List all lines of the data containing the word "project".

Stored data
Start of Block

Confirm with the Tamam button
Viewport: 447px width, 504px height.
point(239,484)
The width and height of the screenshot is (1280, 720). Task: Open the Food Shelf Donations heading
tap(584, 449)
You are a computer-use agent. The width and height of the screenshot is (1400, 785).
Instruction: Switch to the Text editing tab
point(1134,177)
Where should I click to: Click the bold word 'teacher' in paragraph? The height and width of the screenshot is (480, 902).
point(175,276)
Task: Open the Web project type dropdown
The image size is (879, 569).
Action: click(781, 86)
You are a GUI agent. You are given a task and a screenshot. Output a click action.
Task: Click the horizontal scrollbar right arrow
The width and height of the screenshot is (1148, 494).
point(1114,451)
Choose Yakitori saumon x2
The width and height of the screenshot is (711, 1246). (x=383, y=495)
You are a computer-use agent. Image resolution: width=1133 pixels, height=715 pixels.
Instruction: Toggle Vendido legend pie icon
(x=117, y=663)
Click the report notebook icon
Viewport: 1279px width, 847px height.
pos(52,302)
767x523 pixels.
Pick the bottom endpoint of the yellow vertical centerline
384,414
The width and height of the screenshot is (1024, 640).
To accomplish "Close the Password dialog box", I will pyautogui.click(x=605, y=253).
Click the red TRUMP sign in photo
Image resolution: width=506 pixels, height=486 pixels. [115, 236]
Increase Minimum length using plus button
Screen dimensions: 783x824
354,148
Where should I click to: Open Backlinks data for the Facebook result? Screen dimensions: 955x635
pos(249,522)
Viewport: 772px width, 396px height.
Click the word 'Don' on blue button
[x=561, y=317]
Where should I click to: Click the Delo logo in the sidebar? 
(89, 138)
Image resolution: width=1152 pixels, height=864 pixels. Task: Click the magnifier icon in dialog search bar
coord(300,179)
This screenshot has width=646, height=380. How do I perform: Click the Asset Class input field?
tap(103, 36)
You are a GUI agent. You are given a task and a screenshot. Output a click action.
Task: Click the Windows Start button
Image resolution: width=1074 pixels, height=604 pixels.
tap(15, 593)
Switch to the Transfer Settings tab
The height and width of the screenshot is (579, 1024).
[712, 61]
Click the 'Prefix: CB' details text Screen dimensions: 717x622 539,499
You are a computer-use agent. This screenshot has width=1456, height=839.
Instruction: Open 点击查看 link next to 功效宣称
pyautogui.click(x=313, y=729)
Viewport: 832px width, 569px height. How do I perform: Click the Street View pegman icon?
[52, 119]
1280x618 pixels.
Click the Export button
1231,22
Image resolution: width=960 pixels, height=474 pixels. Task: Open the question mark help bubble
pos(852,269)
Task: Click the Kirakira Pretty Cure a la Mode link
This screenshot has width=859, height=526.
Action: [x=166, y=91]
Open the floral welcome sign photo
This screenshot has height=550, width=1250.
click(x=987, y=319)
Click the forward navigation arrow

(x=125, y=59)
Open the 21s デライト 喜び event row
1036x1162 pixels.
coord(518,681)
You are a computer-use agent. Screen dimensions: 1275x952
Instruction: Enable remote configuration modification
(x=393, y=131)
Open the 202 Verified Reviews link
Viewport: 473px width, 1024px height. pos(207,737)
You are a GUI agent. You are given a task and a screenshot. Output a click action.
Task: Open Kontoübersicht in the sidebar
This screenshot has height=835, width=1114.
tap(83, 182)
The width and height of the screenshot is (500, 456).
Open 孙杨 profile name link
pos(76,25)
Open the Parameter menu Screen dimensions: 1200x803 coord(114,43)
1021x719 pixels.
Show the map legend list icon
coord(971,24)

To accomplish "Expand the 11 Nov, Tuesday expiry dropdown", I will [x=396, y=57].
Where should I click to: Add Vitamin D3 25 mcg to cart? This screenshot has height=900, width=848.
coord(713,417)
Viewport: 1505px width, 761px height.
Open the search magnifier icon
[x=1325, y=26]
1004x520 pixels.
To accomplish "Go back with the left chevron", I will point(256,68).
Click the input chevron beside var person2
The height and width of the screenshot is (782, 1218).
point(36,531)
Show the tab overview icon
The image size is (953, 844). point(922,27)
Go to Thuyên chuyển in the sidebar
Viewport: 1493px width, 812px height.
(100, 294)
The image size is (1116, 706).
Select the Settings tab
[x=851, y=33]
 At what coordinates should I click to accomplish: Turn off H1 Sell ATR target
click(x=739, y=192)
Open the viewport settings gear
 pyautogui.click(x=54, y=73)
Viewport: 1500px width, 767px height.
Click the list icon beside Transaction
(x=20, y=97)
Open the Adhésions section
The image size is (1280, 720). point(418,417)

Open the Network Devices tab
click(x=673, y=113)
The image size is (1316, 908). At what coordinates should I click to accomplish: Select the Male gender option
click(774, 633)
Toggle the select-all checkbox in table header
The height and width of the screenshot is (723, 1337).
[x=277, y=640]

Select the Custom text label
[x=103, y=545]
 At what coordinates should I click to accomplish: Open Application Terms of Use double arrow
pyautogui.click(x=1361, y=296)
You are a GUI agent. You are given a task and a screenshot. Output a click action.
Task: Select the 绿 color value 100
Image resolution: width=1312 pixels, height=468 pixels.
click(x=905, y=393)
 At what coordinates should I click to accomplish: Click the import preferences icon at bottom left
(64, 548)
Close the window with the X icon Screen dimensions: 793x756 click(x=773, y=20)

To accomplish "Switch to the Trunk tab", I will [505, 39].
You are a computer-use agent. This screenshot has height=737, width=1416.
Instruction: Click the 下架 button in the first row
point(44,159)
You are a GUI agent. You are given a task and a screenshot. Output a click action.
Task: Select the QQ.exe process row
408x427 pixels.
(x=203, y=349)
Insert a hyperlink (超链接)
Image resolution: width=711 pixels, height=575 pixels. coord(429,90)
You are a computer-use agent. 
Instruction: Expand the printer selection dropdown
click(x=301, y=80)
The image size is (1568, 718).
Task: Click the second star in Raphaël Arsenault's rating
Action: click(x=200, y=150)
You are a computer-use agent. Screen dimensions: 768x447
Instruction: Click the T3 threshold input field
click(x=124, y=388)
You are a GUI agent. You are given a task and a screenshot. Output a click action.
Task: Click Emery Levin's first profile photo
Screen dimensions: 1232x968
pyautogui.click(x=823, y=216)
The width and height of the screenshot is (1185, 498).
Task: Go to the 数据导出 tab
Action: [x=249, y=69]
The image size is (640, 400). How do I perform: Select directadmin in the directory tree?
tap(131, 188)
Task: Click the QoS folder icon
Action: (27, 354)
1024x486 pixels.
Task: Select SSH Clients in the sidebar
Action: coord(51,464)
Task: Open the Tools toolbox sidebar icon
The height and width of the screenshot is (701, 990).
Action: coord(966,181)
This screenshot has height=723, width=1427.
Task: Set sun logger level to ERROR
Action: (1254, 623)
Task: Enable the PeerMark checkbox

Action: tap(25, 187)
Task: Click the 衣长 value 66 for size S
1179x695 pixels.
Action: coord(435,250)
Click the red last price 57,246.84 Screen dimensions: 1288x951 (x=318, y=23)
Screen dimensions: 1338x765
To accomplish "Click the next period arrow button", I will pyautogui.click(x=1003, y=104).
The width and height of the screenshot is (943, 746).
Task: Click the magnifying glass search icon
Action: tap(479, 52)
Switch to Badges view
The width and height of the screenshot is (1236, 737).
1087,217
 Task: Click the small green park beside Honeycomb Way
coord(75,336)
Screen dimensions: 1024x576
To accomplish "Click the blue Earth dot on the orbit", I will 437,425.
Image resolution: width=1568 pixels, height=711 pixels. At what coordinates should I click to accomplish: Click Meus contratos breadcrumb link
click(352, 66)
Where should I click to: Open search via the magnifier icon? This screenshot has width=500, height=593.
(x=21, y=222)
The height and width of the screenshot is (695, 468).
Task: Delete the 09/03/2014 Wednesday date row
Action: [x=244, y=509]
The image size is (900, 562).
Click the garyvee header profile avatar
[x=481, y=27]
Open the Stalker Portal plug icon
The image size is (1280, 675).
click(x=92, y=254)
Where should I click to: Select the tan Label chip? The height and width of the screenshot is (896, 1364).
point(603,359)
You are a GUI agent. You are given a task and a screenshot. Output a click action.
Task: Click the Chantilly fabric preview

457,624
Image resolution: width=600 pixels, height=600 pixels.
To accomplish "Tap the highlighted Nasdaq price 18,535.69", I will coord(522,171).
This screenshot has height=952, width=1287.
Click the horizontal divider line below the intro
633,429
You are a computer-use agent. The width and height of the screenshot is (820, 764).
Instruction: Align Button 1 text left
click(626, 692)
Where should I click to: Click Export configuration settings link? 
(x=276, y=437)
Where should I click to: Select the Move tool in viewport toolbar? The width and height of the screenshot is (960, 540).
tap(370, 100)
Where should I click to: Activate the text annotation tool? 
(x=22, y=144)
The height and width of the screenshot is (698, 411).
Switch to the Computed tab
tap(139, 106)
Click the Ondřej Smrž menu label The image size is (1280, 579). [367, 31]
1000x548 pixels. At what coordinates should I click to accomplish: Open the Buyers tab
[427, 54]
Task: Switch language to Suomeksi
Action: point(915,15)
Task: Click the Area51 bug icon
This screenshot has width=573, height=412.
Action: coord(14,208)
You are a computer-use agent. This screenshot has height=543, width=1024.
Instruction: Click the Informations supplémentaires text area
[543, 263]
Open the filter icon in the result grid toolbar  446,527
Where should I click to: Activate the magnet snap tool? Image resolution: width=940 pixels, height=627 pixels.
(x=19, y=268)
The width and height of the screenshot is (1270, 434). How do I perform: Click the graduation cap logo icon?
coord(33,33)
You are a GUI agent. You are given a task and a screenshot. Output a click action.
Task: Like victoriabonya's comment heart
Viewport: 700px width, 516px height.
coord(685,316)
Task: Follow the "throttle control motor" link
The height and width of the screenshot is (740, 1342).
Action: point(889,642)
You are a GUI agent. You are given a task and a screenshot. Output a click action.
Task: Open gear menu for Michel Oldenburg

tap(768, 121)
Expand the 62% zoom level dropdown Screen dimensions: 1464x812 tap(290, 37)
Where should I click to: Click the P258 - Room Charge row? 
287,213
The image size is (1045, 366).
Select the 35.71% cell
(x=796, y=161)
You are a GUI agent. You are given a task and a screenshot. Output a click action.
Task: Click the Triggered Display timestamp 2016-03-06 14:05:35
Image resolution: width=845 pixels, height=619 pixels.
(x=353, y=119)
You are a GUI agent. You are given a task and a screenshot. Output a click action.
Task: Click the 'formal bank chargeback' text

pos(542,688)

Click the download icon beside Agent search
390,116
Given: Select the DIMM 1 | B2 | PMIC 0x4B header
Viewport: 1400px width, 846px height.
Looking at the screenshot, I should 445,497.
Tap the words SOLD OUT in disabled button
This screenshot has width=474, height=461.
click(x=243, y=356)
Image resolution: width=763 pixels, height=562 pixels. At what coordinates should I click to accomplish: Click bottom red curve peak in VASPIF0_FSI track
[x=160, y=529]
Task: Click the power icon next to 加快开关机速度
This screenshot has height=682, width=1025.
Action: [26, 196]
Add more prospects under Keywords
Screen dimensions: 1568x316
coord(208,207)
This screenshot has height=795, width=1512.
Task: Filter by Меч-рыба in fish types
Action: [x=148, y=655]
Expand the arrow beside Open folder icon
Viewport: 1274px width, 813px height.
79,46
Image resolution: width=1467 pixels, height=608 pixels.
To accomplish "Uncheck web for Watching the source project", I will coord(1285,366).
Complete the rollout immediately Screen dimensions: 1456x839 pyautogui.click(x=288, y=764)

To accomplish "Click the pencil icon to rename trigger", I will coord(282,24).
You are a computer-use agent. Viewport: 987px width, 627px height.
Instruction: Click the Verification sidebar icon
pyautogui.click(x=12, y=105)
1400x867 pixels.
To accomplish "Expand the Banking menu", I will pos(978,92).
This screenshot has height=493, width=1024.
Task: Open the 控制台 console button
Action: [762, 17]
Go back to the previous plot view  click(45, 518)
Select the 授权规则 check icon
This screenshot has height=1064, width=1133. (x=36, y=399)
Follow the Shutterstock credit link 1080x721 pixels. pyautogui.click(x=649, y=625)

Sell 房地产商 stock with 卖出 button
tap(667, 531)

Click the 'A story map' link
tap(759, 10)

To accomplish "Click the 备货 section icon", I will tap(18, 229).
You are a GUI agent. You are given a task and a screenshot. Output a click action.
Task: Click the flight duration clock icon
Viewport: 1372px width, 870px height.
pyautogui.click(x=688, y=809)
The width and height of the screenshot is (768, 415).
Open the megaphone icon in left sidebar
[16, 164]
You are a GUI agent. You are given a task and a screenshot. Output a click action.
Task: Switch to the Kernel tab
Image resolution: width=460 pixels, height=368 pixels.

End of Block

(SOLUTION TO THIS PROBLEM):
Task: Open the Web project type dropdown
To accomplish "Uncheck web for Watching the source project", I will coord(1285,366).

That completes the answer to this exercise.